##### DATASET RECORDS #####
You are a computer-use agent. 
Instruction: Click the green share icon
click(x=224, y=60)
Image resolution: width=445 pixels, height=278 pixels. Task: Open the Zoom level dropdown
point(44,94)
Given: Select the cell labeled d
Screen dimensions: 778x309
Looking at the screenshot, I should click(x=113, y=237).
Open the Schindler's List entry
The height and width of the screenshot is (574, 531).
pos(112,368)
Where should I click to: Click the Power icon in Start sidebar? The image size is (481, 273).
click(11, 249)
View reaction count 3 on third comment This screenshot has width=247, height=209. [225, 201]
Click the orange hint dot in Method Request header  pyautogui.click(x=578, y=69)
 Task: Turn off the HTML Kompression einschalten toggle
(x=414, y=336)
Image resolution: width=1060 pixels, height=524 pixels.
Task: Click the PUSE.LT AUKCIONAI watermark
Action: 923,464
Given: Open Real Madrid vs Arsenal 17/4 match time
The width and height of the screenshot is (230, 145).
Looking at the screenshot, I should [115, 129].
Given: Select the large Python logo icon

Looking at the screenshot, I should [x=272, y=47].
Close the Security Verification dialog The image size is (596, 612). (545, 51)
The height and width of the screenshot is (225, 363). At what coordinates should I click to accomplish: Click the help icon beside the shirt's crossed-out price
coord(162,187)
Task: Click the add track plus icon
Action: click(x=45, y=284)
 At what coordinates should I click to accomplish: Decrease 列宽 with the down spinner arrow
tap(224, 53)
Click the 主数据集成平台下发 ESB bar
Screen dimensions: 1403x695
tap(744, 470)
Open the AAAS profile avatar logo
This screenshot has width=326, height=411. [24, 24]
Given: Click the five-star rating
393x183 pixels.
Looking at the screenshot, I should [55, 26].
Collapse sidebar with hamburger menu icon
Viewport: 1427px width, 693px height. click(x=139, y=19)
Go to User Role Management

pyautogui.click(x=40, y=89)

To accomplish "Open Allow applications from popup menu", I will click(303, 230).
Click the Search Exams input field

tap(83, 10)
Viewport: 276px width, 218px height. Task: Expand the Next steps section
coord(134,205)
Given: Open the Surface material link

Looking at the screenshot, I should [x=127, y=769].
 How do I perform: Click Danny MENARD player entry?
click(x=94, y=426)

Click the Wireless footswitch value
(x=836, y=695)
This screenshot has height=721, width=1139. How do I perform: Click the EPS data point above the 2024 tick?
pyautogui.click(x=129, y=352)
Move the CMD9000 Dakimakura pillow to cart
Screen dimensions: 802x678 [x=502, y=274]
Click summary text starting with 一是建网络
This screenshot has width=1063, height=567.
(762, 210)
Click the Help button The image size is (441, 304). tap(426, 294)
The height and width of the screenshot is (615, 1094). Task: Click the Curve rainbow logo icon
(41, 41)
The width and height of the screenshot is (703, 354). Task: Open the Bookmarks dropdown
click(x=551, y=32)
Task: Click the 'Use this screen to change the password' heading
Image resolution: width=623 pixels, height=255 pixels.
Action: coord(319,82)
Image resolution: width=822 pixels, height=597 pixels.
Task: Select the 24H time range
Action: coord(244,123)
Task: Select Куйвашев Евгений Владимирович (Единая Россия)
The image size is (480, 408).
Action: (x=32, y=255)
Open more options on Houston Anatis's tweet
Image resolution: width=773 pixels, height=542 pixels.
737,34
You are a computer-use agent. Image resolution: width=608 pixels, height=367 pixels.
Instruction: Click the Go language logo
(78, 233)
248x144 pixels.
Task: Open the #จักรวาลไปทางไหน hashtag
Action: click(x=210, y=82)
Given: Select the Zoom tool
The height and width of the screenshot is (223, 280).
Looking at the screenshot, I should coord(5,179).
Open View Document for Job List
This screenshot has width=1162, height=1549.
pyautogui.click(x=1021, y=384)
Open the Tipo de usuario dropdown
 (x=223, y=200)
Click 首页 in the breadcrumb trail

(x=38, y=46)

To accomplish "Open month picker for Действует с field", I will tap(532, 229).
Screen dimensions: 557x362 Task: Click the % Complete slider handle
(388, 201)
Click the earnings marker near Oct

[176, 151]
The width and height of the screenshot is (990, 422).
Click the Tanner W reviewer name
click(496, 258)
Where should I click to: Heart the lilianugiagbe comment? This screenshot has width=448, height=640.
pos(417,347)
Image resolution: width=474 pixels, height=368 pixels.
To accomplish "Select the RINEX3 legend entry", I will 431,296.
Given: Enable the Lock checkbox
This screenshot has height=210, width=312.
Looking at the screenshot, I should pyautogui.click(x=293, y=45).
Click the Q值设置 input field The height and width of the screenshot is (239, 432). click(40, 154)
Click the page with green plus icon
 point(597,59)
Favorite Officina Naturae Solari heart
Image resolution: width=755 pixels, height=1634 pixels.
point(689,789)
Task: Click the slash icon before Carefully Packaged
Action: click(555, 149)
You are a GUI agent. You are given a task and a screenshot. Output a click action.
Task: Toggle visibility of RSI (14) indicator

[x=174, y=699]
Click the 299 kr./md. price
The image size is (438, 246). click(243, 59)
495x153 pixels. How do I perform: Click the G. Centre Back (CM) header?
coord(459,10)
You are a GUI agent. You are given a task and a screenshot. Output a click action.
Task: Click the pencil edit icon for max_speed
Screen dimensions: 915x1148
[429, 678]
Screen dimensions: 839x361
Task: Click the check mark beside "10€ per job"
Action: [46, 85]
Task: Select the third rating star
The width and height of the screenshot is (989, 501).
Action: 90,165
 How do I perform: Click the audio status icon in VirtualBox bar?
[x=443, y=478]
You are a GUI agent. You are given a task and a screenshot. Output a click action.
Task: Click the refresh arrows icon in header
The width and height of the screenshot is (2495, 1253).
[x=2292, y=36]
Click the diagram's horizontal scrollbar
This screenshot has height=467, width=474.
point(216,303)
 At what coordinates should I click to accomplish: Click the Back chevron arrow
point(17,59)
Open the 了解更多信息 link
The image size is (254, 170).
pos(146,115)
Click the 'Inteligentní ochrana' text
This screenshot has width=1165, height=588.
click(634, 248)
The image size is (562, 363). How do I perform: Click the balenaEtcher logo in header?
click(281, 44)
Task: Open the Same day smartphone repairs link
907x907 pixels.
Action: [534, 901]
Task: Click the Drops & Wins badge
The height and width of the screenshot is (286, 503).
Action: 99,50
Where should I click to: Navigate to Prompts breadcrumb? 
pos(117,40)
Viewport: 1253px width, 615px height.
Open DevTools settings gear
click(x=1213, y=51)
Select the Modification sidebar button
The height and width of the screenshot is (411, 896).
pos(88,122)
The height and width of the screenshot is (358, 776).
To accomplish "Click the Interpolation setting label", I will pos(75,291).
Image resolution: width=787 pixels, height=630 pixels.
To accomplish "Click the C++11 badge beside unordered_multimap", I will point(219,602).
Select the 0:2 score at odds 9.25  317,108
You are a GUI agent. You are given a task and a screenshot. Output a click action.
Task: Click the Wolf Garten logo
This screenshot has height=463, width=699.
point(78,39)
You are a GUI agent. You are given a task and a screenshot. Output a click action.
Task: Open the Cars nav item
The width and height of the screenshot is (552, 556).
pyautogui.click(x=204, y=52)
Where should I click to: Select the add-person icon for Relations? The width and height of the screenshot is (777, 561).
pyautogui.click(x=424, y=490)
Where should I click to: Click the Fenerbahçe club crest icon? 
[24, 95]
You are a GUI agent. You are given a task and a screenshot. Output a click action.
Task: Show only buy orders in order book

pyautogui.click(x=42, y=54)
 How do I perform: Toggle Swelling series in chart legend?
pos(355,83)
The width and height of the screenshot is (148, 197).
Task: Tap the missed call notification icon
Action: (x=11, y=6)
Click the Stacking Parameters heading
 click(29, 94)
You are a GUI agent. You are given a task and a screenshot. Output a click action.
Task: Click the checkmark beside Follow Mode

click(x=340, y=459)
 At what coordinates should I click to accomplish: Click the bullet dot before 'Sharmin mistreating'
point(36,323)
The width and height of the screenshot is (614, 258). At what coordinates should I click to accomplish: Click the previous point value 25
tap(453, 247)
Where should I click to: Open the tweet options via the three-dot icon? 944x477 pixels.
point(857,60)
#####
Count how many lines in the data contain the word "badge". Reply with that number only.

* _OUTPUT BELOW_: 2